The inspection was reportedly triggered by discrepancies in Uber/Otto's explanations of testing procedures. At a February 24 meeting, the company told DMV officials that its trucks were not operating autonomously. But it told Colorado officials that testing procedures involved switching back and forth between autonomous and manual driving, depending on conditions.

"Based on DMV's meeting with the company earlier this year, they conveyed that the technology operating on California roads is not autonomous," California DMV spokeswoman Jessica Gonzalez told Forbes. "This meeting will be a follow-up to that."

Current California rules prohibit the testing of autonomous vehicles weighing more than 10,000 pounds on public roads, so any tests of the trucks in fully-autonomous mode would be illegal. An Uber spokeswoman told Forbes that the trucks do not operate autonomously in California the way they do in Colorado. In California, testing only involves "driver-assist tech," she said.

Uber has already run afoul of the California DMV once. In December, it launched a fleet of autonomous test vehicles in San Francisco without applying for the proper permits. The DMV revoked the cars' registrations, and the test program was moved to Arizona. Uber eventually applied for the permits and brought some cars back to San Francisco.

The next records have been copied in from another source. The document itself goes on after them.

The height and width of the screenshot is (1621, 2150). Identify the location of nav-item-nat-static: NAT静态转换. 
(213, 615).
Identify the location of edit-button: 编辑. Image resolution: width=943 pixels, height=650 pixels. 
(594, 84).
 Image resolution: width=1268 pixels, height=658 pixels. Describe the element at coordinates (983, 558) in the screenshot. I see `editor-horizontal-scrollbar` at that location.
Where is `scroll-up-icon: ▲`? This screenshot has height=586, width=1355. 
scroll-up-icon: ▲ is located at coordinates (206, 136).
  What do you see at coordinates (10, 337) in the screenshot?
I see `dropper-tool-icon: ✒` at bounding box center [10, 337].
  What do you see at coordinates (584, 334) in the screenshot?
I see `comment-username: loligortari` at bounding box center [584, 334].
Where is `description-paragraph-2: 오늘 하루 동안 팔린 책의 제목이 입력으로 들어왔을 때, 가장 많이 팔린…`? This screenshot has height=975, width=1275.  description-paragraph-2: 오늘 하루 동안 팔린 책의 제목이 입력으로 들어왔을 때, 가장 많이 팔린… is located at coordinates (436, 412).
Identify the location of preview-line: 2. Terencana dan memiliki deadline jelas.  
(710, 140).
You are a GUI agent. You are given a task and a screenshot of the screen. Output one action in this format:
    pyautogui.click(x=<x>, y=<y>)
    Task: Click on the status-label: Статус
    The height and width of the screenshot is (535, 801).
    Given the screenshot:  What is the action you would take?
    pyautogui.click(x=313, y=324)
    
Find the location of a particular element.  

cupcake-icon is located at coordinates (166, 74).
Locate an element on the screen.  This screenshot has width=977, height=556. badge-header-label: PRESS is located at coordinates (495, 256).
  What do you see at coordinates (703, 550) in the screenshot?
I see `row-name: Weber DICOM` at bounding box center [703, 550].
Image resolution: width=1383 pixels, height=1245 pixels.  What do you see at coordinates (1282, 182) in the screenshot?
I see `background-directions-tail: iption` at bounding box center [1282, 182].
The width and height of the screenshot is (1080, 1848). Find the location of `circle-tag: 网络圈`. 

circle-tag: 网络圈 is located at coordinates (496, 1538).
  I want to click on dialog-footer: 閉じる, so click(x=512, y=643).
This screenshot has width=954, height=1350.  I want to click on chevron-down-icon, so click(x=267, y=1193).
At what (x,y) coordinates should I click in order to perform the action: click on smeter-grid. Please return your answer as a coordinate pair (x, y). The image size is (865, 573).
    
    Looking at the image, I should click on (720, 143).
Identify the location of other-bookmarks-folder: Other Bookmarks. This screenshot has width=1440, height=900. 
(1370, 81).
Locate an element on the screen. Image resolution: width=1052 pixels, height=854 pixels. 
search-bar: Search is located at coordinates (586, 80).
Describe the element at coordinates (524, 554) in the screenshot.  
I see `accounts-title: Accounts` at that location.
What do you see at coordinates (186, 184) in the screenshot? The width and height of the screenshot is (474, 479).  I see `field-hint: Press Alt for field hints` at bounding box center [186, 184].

Otto is at the heart of an even bigger controversy. It began as a startup co-founded by ex-Google self-driving car engineer Anthony Levandowski, which Uber bought last year. In February Waymo, the former Google self-driving car project, sued Uber, alleging it benefited from trade secrets Levandowski stole and took to Otto. Levandowski isn't named in the suit, but he is accused of downloading 14,000 Waymo files, and the company is currently in arbitration with him.

The court case is ongoing. The judge overseeing it recently barred Levandowksi from further involvement in Uber's self-driving car efforts, and has asked federal prosecutors to look into the case. However, he hasn't granted Waymo's request for an injunction that would completely shut down Uber's self-driving car program.